Baseball season is finally here! As we watch our Major League Baseball heroes take the field this April, kids of all ages will be returning to the field after winter break and time off from practicing.
It is important that our kids return safely to help prevent overuse injuries from occurring during the season. Common overuse injuries in baseball are injuries to the elbow (ulnar collateral ligament, UCL) and shoulder in the throwing arm. A proper warm up, maintaining an age appropriate pitch count and good throwing mechanics are essential to preventing overuse injuries.
Here are some specifics to keep in mind:
- Warm Up: Start practice and games with light jogging and stretching. Start your throwing with soft toss and gradually work your way up to desired distance as you warm up.
- Age Appropriate Pitch Count: Little League Baseball has established age appropriate pitch counts, required rest periods, and recommended ages for various pitches. These guidelines were established with the help of medical professionals who researched baseball mechanics and child development. They have determined that observing a pitch count is a safer way to regulate pitching in youth baseball (see tables below).

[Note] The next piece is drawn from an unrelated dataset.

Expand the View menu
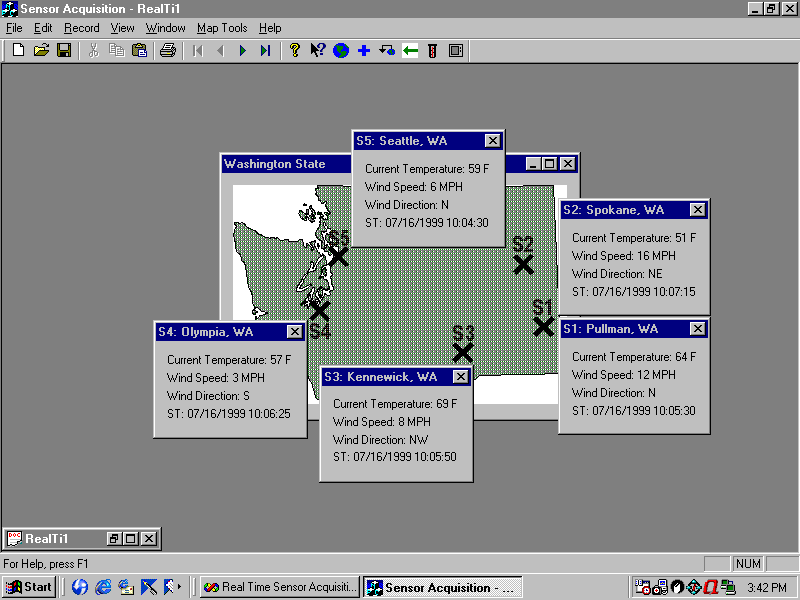This screenshot has width=800, height=600. coord(122,28)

| Ages 14 and Under || Ages 15-18 || Required # of Rest |
| 66+ || 75+ || 4 Calendar Days |
| 51-65 || 61-75 || 3 Calendar Days |
| 36-50 || 46-60 || 2 Calendar Days |
| 21-35 || 31-45 || 1 Calendar Day |
| 1-20 || 1-30 || None |
| Age || Pitches/Game |
| 7-8 || 50 |
| 9-10 || 75 |
| 11-12 || 85 |
| 13-16 || 95 |
| 17-18 || 105 |
- Good Throwing Mechanics: A strong shoulder is necessary for a strong thrower, but strong scapular (shoulder blade) control and core is essential. Your arm should be used more like the end of a whip when throwing. A throwers power in generated in the legs and core and transferred to the arm. The scapular muscles and rotator cuff needs to be able to control the power that is generated and stabilize the shoulder as it whips the ball towards the catcher. Talk to your coach and seek out an Athletic Trainer or a medical professional trained in throwing mechanics to make sure your core and scapular muscles are strong enough to maintain proper mechanics as you throw.
- What not to do:
Do not pitch or throw with pain. If you have pain stop and ice, stretch and seek out a medical professional if pain persists for more than 3 days.
Do not use a radar gun which encourages throwing harder and improperly
Do not pitch on multiple teams in the same season
Do not pitch year round - play other positions as well.
Adhere to pitch count guidelines
Inform your coach and parent if you have pain
Work with your coach on proper mechanics
Ice after pitching even if you are not sore because it will help prevent muscle soreness the next day.
Enjoy your season
I wish you a safe, successful, and healthy season!